Eine andere Frage ist, wie reißerische Werbung mit Sonderangeboten, die ersichtlich nicht gehalten werden können oder bei denen die beworbenen Waren nicht vorrätig sind, wettbewerbsrechtlich zu beurteilen sind. Diese Fallgruppe der sog. Lockvogelwerbung wird von §§ 3, 4 Ziff. 1 UWG erfasst. Danach ist es als unlauterer Wettbewerb anzusehen, wenn auf die Kaufentscheidung des Verbrauchers durch unangemessene unsachliche Einflussnahme eingewirkt wird. Der Verbraucher erwirbt durch diese rechtliche Einordnung aber keinen Anspruch auf Vertragschluss. Lediglich Mitbewerber und sonstige, in § 8 UWG näher genannte Einrichtungen, haben die Möglichkeit, im Falle unlauteren Wettbewerbs Ansprüche nach dem UWG geltend zu machen.

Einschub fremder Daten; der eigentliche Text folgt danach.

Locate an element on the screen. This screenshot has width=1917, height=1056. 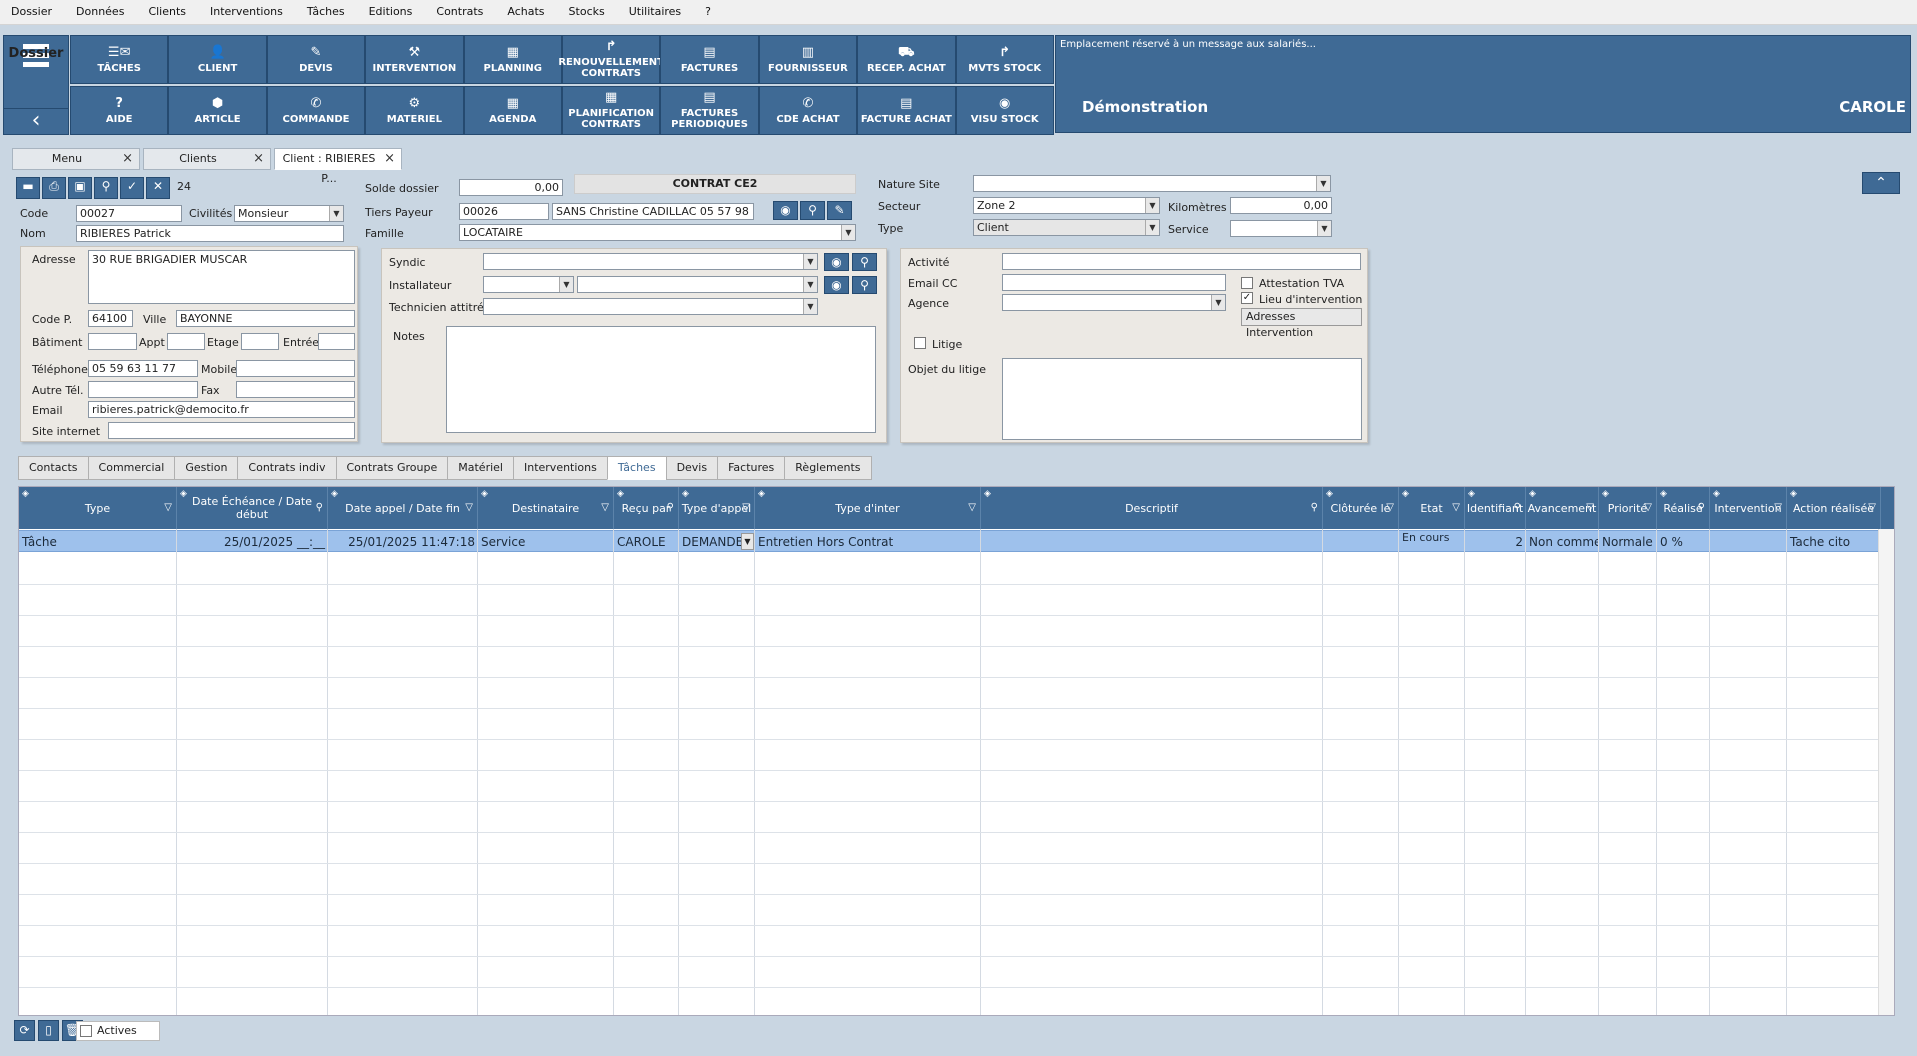
chevron-down-icon: ▼ is located at coordinates (748, 542).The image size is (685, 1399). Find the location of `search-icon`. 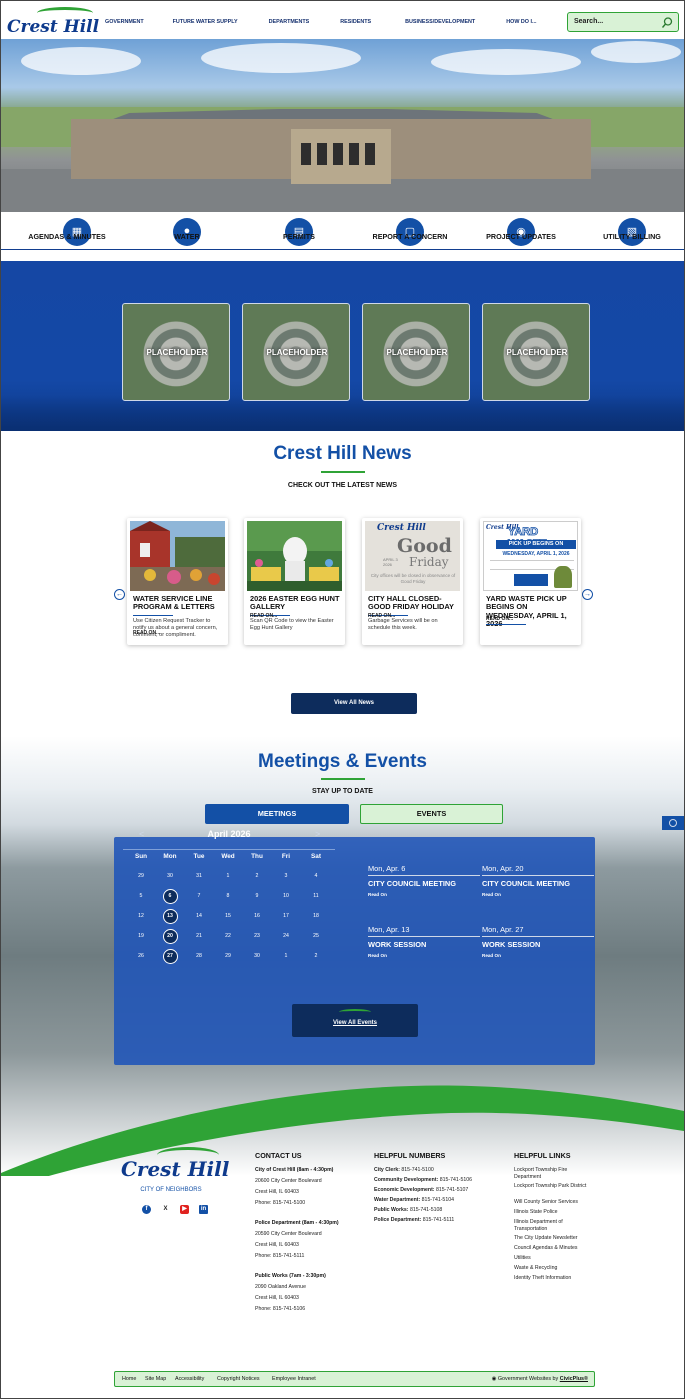

search-icon is located at coordinates (667, 23).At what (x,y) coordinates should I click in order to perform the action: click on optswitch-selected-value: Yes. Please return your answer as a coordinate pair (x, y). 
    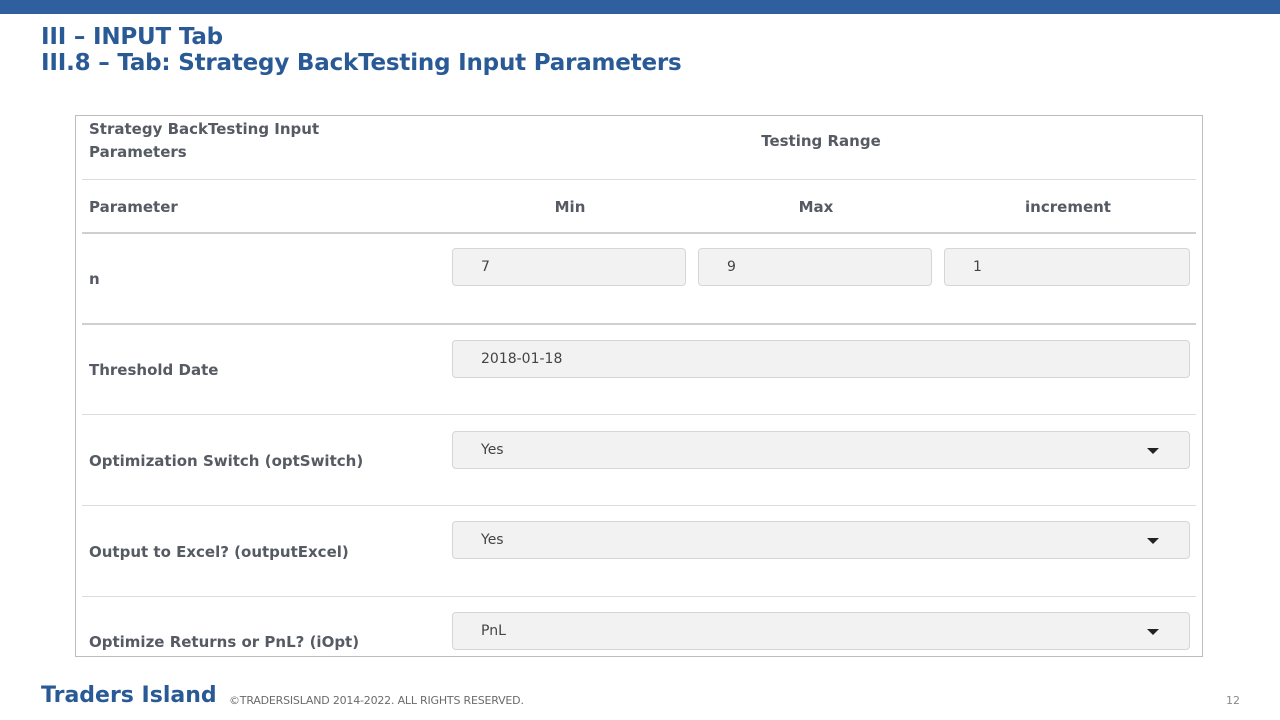
    Looking at the image, I should click on (492, 450).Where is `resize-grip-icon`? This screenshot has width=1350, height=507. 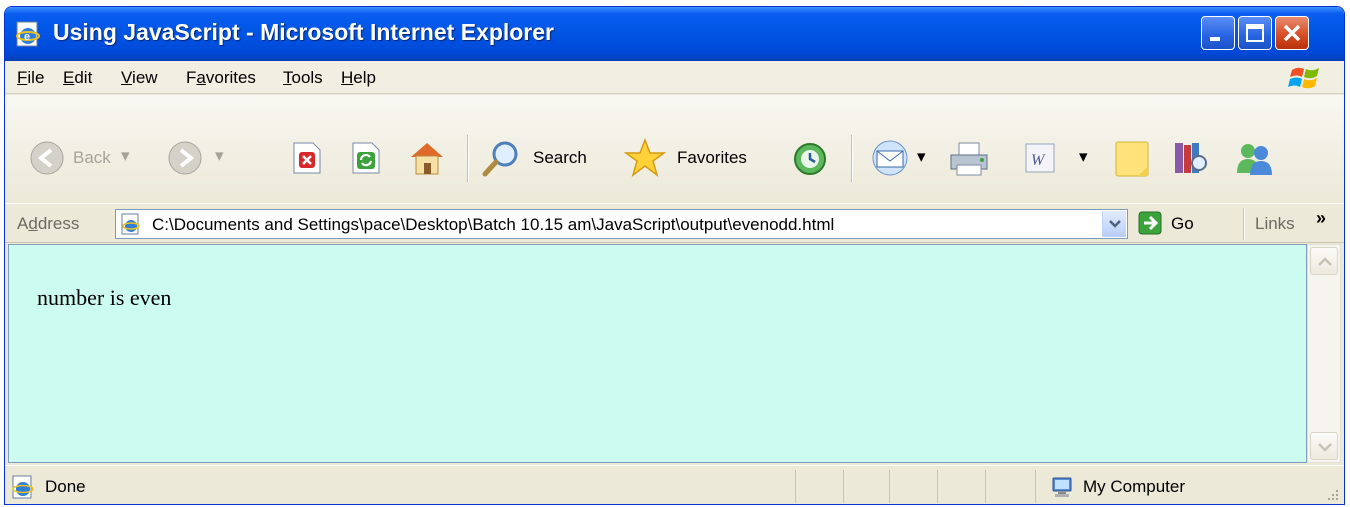
resize-grip-icon is located at coordinates (1332, 494).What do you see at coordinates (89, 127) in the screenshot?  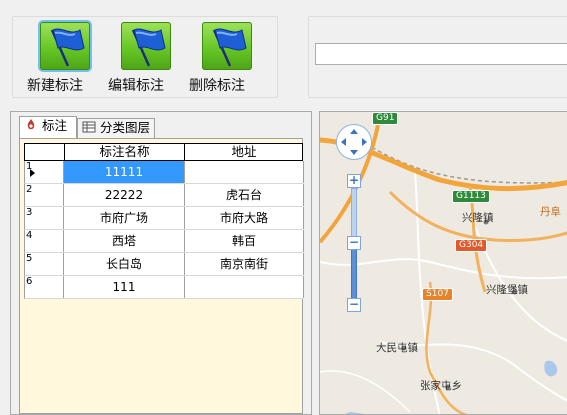 I see `layers-icon` at bounding box center [89, 127]. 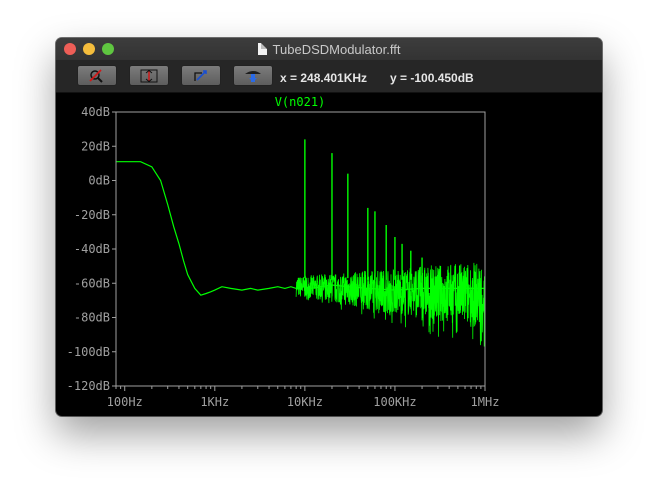 I want to click on y-tick-label: -60dB, so click(x=92, y=283). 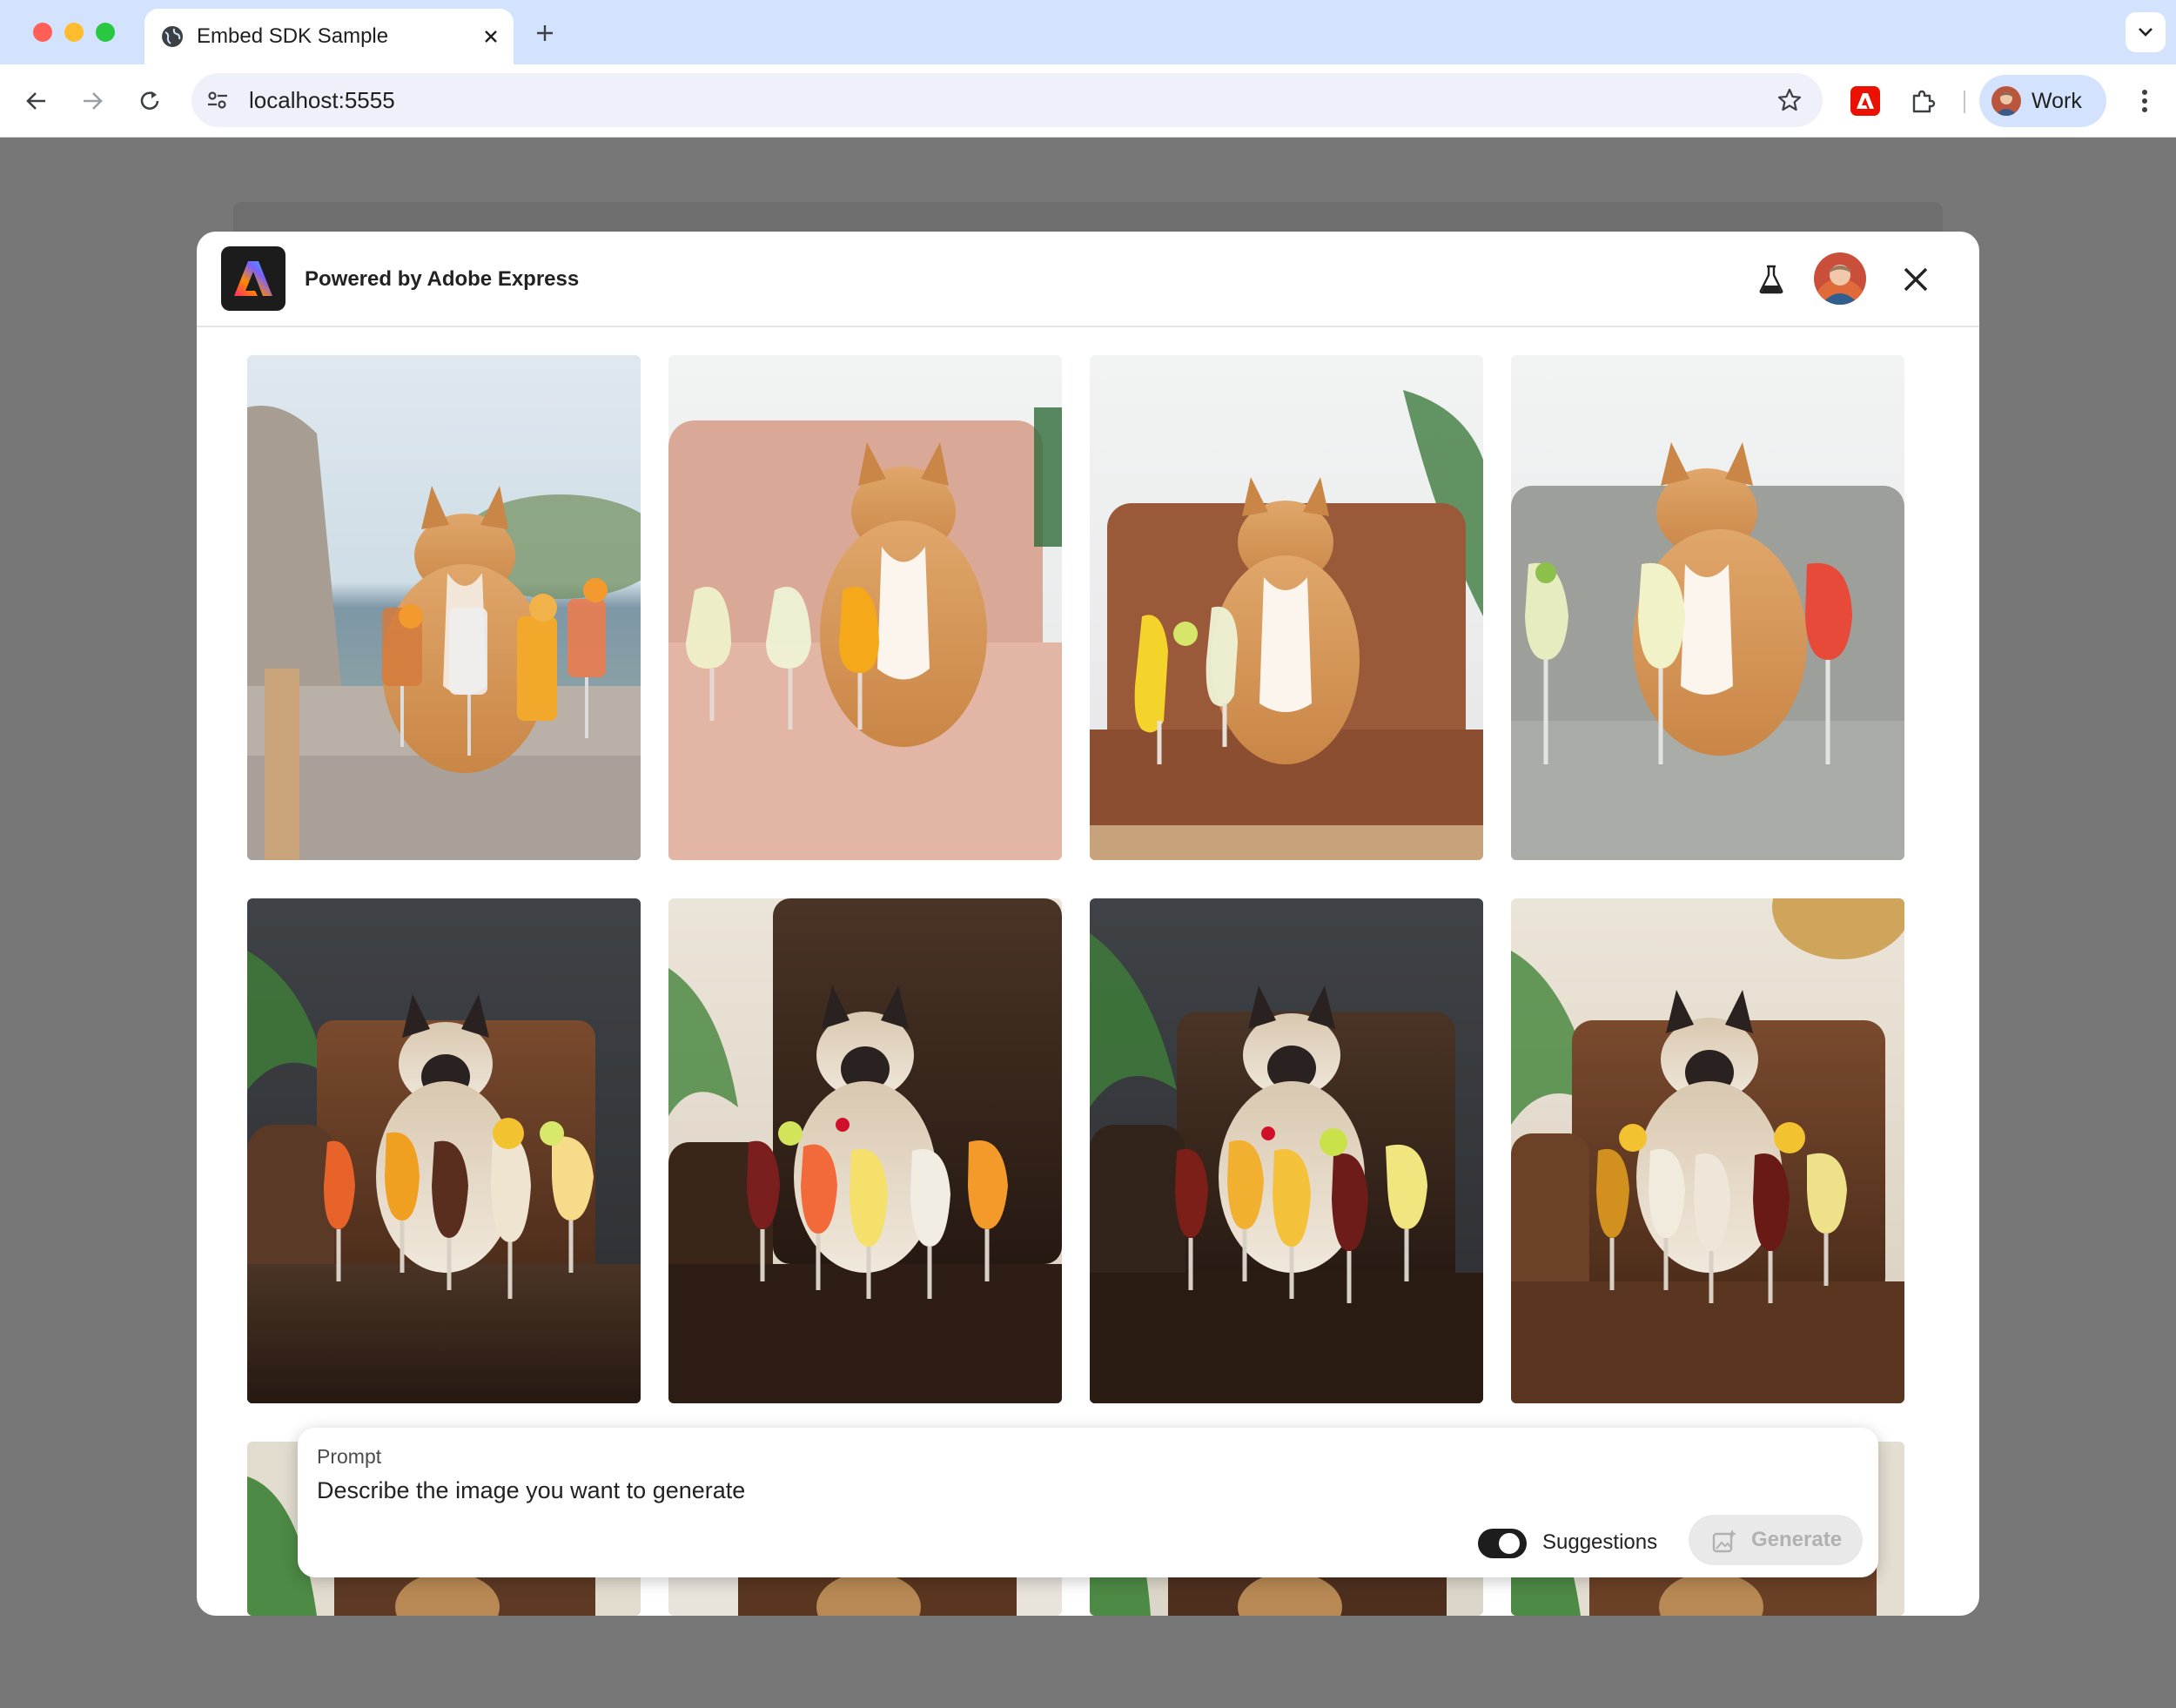 What do you see at coordinates (1007, 100) in the screenshot?
I see `address-bar: localhost:5555` at bounding box center [1007, 100].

Wer ein Angebot (einen Antrag) gemacht hat, ist nach § 145 daran gebunden. Bei empfangsbedürftigen Willenserklärungen kann die Erklärung bis zum Zugang der Erklärung beim Empfänger widerrufen werden. Die Bindungswirkung erlischt nicht durch den Tod (vgl. § 130 II), sondern geht auf die Erben über. Eine Ausnahme besteht dann, wenn der Antragende die Gebundenheit ausgeschlossen hat. Das ist aus Erklärungszusätzen wie „Angebot freibleibend“ herauszulesen, wenngleich der Bedeutungsgehalt solcher Formeln oft zweifelhaft ist.
Fraglich ist, ob Angebotsbindungsfristen durch AGB geregelt werden können. Die Literatur lehnt dies zum Teil ab. Die Rechtsprechung geht grundsätzlich von der Möglichkeit einer AGB-Regelung aus. Bei Alltagsgeschäften darf in AGB aber keine längere Frist als zwei Wochen bestimmt werden (vgl. OLG Düsseldorf, Urteil
v. 28.12.2004 – 21 U 68/04). Bei komplexen Geschäften (z. B. Kauf einer hochwer-tigen Maschine) sind dagegen längere Angebotsbindungsfristen in AGB denkbar (z. B. vier Wochen).
Das Angebot erlischt, wenn es abgelehnt wird (§ 146) oder wenn es nicht rechtzeitig angenommen wird (§§ 147–149, siehe unten).
2.3/Fall 12: U bietet bei „eBay“ einen Oldtimer mit einem Startpreis von 1 € zum Verkauf an (Marktwert: 23.000 €). K ist mit einem Gebot von 8.218,12 € kurz vor Auktionsende der Höchstbietende. Noch vor Auktionsende löscht U das Angebot, ohne dafür Gründe zu nennen. Kann V von U Lieferung des Oldtimers gegen Zahlung des von ihm gebotenen Betrages verlangen? (KG, Beschl. v. 25.1.2005 – 17 U 72/04).